Caferilik İnancını Tanıtma Araştırma ve Eğitim Derneği CAFERİDER Başkanı Av. Sinan Kılıç ile İslam dünyasının gündemindeki konuları konuştuk. Bahreyn'deki zulümlere Batı'nın sessizliğini Bahreyn'deki Ehlibeyt dostlarının Siyonist ve emperyalistlerin karşısın duruşuna bağlayan Kılıç, İslam ülkelerinin tepkisizliğini eleştirdi.
Zeynebiye.com: İslam dünyasında son zamanlarda müşiş bir hareketlilik yaşanıyor? Tunus, Mısır ve Libya'daki hareketlere sonsuz destek veren Batı, Bahreyn konusunda sessiz. Bunu nasıl değerlendiriyorsunuz?
S. Kılıç: Batı dünyası bütün değerlerini sömürge anlayışı üstüne kurmuştur. Ekonomide, siyasette, kültürde hatta bilim ve teknikte dahi batı sömürgeci anlayışa sahip; emperyalisttir. Yüz yıllarca sömürülen Afrika kıtası ve Ortadoğu’da çizilen sınırlar, kurulan devletler hep batının çıkarları doğrultusunda şekillendirilmiştir. İnsan hakları ve demokrasi havarileri (!), bu ülkelerdeki yönetimleri de kendi çıkarlarına hizmet eden kişilerden oluşturmuştur. Bu ülkelerin yer üstü ve yer altı kaynakları hep batılılara peşkeş çekilmiştir. Sosyal ve kültürel emperyalizim en üst düzeyde uygulanmıştır. Hatta dini inançlar dahi batılıların arzularına göre yeniden şekillendirilmiştir.

» **Veri kümesi kayıtları**

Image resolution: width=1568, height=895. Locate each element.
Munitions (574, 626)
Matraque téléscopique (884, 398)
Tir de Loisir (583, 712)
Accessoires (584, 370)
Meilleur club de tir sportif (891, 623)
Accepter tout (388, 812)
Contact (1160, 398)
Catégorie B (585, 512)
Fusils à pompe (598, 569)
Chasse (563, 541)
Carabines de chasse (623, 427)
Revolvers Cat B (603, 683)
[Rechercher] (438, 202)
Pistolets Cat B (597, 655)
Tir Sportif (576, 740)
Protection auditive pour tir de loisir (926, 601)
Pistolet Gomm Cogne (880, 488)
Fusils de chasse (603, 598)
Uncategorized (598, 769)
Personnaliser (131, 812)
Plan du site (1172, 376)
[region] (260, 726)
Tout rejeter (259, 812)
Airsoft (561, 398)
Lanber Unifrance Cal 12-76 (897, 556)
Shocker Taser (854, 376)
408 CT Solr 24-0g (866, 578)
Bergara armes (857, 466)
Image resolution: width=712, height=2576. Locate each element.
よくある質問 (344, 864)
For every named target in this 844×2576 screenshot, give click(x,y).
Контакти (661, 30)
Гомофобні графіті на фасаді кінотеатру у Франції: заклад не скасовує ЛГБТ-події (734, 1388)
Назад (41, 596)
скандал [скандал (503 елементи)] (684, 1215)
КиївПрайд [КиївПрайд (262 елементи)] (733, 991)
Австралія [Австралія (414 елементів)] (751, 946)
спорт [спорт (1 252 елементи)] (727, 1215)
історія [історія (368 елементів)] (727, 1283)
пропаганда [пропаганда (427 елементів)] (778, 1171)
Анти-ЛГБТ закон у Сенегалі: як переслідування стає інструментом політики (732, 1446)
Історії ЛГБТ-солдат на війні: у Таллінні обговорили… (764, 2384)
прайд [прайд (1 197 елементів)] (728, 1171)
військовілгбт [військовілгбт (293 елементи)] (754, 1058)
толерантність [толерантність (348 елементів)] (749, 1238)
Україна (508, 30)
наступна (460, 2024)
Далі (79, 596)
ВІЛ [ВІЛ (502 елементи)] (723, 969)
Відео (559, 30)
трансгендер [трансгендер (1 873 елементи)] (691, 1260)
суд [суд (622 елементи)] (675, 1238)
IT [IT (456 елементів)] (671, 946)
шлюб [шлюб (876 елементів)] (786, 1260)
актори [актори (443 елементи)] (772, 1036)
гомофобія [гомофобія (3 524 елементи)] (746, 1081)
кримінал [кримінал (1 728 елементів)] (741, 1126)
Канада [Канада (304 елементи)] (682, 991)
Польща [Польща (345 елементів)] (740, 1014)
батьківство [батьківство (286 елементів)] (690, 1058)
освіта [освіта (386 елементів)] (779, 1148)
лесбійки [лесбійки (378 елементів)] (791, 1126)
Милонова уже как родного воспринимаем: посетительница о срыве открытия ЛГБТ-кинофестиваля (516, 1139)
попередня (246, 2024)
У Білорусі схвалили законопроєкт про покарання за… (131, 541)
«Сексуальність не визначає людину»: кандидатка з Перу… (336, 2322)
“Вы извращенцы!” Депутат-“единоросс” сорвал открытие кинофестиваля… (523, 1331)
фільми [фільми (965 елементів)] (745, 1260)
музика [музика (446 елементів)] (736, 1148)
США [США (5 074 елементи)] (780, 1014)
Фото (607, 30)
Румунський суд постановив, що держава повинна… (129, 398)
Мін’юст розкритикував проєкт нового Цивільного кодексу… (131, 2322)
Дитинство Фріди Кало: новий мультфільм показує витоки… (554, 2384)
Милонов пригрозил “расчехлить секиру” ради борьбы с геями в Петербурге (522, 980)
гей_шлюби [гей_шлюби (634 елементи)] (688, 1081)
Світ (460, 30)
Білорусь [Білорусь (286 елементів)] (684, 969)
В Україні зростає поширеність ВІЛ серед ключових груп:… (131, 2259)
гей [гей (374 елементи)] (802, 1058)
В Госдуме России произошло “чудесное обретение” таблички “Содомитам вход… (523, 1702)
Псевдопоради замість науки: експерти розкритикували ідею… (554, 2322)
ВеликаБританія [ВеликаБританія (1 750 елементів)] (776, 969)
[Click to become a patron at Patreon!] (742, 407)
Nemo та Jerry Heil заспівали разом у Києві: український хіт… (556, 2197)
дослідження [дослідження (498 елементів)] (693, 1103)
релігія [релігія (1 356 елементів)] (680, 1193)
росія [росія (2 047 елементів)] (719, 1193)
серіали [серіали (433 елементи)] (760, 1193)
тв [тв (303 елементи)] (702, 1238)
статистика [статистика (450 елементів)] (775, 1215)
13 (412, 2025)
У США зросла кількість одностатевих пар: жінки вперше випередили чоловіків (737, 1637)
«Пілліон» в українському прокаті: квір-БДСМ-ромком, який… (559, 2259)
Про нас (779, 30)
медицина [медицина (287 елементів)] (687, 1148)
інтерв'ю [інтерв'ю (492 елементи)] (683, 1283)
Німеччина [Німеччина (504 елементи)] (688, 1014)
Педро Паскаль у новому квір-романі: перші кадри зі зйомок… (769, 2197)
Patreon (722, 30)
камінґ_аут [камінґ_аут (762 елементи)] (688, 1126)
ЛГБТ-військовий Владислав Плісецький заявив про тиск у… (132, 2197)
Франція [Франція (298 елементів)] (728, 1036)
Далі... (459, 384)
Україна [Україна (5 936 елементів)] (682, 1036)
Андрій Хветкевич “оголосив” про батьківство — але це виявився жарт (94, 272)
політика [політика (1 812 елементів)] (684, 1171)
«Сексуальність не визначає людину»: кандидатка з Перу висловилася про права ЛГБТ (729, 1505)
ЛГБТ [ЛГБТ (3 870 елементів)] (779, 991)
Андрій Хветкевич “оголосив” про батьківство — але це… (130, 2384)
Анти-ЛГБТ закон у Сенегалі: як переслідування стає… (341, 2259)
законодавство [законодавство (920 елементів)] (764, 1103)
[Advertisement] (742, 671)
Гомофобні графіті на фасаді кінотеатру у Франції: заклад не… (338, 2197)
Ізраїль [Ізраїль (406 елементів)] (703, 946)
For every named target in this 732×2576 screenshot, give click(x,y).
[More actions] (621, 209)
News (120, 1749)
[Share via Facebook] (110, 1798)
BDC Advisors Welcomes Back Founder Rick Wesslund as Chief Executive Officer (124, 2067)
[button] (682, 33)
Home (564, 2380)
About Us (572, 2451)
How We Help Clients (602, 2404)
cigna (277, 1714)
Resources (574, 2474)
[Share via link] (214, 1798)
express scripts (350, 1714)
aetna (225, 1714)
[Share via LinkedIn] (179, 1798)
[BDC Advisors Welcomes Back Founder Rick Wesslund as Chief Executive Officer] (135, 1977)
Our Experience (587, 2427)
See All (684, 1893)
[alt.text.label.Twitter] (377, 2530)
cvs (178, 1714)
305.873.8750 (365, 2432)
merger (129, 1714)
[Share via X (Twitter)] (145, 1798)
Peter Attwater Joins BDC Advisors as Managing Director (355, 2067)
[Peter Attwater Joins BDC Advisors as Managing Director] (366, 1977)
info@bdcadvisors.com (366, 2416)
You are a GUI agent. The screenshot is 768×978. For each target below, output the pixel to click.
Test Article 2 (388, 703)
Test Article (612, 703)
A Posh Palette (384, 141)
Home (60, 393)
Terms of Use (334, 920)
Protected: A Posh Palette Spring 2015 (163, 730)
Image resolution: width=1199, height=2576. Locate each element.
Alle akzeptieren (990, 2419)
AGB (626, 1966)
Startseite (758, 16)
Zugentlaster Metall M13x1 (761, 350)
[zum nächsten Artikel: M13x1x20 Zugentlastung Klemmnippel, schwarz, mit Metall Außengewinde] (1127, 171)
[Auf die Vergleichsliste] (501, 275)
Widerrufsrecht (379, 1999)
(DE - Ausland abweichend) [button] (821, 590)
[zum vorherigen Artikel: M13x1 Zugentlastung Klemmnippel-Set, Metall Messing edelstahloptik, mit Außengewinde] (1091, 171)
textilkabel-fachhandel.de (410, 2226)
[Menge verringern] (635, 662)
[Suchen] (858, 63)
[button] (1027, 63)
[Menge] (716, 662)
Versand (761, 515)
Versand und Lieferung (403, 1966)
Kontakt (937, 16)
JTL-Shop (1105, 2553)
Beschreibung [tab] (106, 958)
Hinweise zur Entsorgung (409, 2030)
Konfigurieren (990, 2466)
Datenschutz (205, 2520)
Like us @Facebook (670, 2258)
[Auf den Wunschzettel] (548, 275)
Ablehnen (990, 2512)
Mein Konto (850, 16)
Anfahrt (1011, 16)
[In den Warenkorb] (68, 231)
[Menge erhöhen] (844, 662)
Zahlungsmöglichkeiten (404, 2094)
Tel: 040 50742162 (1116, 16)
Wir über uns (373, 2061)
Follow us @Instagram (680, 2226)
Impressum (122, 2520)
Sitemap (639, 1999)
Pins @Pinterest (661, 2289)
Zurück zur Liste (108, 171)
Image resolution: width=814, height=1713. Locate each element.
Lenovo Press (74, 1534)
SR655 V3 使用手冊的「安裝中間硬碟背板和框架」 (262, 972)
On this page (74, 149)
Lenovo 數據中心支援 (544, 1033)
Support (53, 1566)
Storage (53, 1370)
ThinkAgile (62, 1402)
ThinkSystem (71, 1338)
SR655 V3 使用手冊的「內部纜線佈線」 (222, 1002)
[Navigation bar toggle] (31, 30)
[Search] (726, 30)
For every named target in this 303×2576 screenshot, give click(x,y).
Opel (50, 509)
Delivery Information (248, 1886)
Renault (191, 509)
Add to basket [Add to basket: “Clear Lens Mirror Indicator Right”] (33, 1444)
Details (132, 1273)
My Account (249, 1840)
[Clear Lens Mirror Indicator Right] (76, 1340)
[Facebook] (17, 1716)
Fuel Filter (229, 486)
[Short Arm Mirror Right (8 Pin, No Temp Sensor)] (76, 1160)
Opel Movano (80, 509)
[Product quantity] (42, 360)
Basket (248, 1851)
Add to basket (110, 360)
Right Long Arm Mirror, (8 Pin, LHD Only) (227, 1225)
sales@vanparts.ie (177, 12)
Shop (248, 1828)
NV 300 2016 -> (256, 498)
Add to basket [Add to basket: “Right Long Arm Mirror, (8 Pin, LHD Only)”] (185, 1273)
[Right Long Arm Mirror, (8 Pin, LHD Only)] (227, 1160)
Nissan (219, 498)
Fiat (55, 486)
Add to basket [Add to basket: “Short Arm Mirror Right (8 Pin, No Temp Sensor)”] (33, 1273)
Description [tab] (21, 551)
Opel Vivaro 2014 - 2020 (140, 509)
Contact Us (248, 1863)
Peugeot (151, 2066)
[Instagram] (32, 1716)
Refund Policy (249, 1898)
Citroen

» **Verilen alıştırma A**
Listelemenin ilk satırından "Контакти (661, 30)" ifadesini içeren satıra kadar (her iki satır dahil) uzanan satırları, boş satırları atlayarak numaralı bir liste hâline getiriniz.
» **Verilen alıştırma B**
Bahreyn ve İslam dünyasının gündemi üzerine yapılan söyleşiyi kaldığı yerden devam ettiriniz.

» **Yazılı yanıt A**
1. Image resolution: width=1568, height=895. Locate each element.
2. Munitions (574, 626)
3. Matraque téléscopique (884, 398)
4. Tir de Loisir (583, 712)
5. Accessoires (584, 370)
6. Meilleur club de tir sportif (891, 623)
7. Accepter tout (388, 812)
8. Contact (1160, 398)
9. Catégorie B (585, 512)
10. Fusils à pompe (598, 569)
11. Chasse (563, 541)
12. Carabines de chasse (623, 427)
13. Revolvers Cat B (603, 683)
14. [Rechercher] (438, 202)
15. Pistolets Cat B (597, 655)
16. Tir Sportif (576, 740)
17. Protection auditive pour tir de loisir (926, 601)
18. Pistolet Gomm Cogne (880, 488)
19. Fusils de chasse (603, 598)
20. Uncategorized (598, 769)
21. Personnaliser (131, 812)
22. Plan du site (1172, 376)
23. [region] (260, 726)
24. Tout rejeter (259, 812)
25. Airsoft (561, 398)
26. Lanber Unifrance Cal 12-76 (897, 556)
27. Shocker Taser (854, 376)
28. 408 CT Solr 24-0g (866, 578)
29. Bergara armes (857, 466)
30. Image resolution: width=712, height=2576. Locate each element.
31. よくある質問 (344, 864)
32. For every named target in this 844×2576 screenshot, give click(x,y).
33. Контакти (661, 30)

» **Yazılı yanıt B**
Haliyle, fıtrata, eşyanın tabiatına aykırı olan bu zulüm düzeninin bir gün çökmesi mukadderdir. Kendi halkına hizmet edeceğine ihanet eden, kendisini iş başına getiren ve orada kalmak için de despot, tirani yöntemler uygulayan yöneticiler geniş halk kitlelerinin karşısında daha fazla dayanamazlar. Çünkü Allah, zalimlerden değil mazlumlardan yanadır. Zulmedenleri sevmez.
Batı’nın bu değişiklikte birincil rol oynadığı yani değişikliği isteyen ve örgütleyen olduğu kanaatinde değilim. Çünkü eski durum daha çok menfaatlerini koruyordu. Ancak dediğim gibi değişimin, zulmün sona erme vadesi gelmişse, halk tarafından başlatılan ve yürütülen bu dönüşüm sürecinden batı kendi lehine sonuçlar yaratmak için işin içine dahil olmuştur, destek vermiştir. Çünkü oluşturulacak yeni yönetimlerin yeni sistemlerin yine kendisine hizmet etmesini sağlamak istemektedir.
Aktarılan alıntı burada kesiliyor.